(Records from a data collection)
## start

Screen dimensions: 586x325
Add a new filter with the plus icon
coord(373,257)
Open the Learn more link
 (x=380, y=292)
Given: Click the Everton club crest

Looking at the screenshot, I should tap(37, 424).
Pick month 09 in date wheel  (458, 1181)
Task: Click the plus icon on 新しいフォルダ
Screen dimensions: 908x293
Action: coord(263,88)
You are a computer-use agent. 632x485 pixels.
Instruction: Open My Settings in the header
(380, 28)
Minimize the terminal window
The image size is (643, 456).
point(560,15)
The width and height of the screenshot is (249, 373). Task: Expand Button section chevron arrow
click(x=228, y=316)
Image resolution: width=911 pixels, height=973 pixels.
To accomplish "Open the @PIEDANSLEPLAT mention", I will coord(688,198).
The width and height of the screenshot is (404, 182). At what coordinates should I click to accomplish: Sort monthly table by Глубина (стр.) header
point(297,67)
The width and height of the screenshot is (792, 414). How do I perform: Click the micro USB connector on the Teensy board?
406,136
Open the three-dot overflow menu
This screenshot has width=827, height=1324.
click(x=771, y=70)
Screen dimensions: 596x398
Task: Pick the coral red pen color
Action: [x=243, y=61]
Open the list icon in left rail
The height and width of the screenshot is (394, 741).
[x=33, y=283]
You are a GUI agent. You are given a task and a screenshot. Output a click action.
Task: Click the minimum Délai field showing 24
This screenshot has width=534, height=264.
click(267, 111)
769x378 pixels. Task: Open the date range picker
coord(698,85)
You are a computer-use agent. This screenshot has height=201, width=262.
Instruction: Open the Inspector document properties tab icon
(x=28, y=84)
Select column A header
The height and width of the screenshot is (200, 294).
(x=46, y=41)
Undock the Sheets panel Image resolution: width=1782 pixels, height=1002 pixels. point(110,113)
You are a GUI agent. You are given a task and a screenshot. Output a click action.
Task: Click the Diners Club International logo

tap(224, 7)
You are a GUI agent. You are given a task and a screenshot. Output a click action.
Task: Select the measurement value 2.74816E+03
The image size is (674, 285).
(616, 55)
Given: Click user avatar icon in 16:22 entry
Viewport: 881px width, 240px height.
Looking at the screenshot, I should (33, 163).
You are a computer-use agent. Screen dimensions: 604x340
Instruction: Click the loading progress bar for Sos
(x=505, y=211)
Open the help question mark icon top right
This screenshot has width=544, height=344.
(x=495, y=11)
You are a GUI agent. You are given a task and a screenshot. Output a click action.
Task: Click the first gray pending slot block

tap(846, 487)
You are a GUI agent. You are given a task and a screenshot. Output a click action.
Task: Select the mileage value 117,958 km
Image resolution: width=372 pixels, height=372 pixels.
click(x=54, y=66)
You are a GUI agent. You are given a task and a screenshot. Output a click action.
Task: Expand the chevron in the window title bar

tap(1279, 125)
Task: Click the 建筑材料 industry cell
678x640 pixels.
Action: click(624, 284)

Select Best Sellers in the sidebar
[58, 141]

## end

- _YOUR GOAL_
Extract and repeat the lines exactly, starting at the line that contains "The width and height of the screenshot is (249, 373)." and ending at the line that contains "point(297,67)".

- _SOLUTION_
The width and height of the screenshot is (249, 373). Task: Expand Button section chevron arrow
click(x=228, y=316)
Image resolution: width=911 pixels, height=973 pixels.
To accomplish "Open the @PIEDANSLEPLAT mention", I will coord(688,198).
The width and height of the screenshot is (404, 182). At what coordinates should I click to accomplish: Sort monthly table by Глубина (стр.) header
point(297,67)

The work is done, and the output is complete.